▸ About this exercise
A complete answer lists every line of the entries below where the string "懐かしSDガンプラ" appears.

[Opening Data listing section]

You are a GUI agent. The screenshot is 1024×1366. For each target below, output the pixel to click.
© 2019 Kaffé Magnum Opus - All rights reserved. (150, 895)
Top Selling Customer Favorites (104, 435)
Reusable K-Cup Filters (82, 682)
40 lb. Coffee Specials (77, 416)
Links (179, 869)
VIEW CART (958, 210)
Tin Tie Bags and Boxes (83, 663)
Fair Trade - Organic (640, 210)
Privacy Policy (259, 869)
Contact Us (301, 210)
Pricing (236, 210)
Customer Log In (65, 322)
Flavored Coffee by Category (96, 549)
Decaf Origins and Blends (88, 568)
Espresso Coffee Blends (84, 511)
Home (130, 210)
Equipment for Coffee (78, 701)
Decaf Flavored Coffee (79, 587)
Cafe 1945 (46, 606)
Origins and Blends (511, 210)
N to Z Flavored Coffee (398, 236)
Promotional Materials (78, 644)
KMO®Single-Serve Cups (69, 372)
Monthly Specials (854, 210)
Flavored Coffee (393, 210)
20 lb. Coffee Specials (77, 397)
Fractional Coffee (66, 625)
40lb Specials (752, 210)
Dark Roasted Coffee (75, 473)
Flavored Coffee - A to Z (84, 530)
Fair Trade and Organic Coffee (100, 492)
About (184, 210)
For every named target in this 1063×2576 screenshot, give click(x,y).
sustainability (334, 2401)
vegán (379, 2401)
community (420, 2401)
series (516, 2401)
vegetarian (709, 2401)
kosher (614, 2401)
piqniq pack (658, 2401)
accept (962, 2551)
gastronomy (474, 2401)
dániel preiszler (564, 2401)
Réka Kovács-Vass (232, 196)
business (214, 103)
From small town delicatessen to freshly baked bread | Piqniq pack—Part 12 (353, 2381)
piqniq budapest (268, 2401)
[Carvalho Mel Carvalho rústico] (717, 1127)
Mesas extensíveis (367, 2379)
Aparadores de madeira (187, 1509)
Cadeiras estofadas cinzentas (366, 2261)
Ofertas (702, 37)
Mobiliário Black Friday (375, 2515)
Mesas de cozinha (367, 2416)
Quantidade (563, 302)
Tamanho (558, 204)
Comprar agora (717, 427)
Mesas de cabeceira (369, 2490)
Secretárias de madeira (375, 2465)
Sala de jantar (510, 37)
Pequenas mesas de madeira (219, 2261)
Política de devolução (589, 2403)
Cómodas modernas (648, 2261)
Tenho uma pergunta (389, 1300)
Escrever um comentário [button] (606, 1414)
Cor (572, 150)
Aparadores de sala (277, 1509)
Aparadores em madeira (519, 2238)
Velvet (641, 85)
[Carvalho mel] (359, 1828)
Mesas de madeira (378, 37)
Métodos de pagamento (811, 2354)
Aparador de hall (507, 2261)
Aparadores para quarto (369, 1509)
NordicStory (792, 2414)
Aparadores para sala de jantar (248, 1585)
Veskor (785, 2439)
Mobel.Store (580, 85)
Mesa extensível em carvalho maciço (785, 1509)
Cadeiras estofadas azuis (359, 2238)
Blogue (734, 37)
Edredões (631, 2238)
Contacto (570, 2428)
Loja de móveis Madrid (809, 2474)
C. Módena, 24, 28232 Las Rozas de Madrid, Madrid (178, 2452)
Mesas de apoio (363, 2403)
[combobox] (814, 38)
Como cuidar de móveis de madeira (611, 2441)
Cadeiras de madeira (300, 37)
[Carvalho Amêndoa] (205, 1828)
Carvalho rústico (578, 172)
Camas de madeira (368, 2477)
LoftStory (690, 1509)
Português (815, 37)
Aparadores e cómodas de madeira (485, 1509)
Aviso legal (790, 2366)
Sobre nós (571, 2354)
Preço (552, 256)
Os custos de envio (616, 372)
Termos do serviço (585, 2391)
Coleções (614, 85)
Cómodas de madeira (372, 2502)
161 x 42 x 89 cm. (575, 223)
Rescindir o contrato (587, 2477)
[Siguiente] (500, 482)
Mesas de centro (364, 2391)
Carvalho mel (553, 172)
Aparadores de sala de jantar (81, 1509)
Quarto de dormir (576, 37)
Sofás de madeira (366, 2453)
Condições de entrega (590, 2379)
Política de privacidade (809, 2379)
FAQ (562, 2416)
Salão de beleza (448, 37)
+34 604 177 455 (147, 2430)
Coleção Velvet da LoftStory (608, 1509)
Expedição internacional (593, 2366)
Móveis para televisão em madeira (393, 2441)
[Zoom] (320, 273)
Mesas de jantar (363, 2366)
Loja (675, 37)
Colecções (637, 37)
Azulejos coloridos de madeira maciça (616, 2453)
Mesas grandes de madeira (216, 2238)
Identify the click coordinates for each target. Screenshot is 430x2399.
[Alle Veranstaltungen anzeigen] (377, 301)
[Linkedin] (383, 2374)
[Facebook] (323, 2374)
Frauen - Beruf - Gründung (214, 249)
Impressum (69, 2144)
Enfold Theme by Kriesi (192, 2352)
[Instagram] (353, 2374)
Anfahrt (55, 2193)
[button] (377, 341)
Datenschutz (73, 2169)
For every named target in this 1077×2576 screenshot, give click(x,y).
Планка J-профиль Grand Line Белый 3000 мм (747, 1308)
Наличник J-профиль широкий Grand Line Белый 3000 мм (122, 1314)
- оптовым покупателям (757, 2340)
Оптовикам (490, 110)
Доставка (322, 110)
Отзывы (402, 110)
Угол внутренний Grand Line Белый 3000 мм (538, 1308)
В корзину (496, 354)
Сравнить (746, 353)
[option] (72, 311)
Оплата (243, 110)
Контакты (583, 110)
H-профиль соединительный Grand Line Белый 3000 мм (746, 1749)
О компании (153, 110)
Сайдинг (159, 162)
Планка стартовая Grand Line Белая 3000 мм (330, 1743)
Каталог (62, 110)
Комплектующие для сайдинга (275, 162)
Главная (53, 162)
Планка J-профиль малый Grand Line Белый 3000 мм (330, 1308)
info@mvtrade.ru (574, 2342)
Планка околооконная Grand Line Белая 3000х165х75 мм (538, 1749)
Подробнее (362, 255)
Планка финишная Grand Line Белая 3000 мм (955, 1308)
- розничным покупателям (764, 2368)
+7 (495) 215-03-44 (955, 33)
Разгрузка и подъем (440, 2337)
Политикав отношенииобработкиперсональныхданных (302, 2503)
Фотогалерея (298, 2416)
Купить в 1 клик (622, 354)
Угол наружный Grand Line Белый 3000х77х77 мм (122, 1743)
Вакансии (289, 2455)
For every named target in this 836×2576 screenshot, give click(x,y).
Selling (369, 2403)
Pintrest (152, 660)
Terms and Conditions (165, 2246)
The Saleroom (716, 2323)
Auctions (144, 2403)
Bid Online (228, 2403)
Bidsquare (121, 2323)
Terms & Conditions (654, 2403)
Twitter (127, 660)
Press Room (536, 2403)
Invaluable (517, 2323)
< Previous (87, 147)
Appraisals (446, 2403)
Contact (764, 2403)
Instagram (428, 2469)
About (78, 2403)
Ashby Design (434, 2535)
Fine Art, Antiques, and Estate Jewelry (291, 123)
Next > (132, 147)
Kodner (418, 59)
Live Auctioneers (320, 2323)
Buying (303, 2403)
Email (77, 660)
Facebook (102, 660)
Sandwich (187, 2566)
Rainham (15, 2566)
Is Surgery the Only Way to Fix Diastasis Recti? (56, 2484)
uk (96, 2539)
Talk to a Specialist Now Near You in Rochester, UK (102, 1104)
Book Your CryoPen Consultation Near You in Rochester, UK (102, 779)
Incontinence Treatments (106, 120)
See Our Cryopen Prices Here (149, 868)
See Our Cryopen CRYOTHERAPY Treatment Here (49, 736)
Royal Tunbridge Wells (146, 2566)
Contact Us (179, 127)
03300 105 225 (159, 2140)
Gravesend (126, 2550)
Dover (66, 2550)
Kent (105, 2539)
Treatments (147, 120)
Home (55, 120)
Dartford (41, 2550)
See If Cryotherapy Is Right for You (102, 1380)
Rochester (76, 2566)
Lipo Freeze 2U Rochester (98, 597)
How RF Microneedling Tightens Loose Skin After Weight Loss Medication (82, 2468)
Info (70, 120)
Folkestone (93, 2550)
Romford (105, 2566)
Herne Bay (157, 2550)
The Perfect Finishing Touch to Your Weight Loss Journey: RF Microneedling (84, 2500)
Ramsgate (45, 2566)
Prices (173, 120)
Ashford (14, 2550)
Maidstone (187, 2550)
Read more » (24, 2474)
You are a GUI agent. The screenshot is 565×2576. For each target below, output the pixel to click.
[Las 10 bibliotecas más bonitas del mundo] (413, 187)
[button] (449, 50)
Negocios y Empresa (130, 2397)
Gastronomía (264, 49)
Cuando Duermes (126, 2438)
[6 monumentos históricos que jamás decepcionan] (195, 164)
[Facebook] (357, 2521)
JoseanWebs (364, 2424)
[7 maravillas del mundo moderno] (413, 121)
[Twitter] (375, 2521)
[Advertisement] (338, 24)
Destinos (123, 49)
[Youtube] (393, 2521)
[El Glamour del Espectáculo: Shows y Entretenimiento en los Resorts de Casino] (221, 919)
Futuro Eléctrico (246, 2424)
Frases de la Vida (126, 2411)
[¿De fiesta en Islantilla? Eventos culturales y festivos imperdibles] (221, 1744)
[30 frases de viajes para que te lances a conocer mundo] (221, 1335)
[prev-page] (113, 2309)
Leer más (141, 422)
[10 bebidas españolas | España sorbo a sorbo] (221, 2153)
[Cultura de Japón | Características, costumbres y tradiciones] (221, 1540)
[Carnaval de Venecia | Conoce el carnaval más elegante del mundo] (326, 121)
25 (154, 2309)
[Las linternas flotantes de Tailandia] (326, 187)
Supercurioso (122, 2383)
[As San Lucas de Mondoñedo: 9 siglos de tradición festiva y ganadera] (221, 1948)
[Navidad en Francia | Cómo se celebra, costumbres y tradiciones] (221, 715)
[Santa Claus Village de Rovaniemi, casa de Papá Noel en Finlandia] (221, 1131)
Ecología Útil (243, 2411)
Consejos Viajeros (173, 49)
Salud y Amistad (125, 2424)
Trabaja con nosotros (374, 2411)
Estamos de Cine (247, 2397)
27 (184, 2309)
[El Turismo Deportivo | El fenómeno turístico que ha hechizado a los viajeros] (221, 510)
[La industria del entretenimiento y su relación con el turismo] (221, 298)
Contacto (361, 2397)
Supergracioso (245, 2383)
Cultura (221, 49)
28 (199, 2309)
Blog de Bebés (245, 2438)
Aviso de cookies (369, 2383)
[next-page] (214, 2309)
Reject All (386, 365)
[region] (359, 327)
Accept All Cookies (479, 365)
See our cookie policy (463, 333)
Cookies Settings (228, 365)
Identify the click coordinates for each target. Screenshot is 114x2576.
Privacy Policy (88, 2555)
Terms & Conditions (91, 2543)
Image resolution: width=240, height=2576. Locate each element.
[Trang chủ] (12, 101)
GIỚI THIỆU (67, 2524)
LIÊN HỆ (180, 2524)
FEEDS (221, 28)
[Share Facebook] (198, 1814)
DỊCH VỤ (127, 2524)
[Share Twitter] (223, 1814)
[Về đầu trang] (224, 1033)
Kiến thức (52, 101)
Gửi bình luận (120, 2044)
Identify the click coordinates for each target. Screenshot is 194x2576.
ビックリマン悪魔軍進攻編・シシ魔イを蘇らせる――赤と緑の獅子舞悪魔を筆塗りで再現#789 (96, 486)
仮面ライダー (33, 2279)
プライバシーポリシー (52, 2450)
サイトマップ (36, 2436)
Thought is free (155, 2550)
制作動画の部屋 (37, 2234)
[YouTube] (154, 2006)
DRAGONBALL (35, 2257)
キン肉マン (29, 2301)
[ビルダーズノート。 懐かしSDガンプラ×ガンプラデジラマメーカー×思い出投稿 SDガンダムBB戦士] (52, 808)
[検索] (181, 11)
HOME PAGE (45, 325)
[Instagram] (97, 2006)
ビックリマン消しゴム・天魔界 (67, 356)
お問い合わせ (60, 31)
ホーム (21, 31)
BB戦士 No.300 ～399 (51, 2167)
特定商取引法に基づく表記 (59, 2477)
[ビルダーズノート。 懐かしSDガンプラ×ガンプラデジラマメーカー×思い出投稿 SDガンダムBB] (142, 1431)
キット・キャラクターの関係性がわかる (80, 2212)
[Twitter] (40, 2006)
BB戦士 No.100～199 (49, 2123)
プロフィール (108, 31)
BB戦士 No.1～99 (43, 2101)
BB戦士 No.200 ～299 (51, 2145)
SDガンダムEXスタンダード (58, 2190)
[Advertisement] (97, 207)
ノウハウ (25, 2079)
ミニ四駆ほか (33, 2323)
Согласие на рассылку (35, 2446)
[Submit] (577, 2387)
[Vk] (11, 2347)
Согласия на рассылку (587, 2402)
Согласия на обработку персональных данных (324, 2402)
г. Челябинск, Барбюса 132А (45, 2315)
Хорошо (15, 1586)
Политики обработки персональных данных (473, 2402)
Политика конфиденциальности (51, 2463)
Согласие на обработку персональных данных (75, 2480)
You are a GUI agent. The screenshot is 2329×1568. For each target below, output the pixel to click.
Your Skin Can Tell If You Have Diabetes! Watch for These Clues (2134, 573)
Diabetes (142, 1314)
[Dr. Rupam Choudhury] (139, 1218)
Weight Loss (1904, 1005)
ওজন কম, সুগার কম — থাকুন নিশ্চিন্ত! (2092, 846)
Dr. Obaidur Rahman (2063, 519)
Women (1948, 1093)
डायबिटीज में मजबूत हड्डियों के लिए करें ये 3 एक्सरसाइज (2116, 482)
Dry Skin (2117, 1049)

[Closing Data listing section]

▸ Solution for this task
[ビルダーズノート。 懐かしSDガンプラ×ガンプラデジラマメーカー×思い出投稿 SDガンダムBB戦士] (52, 808)
[ビルダーズノート。 懐かしSDガンプラ×ガンプラデジラマメーカー×思い出投稿 SDガンダムBB] (142, 1431)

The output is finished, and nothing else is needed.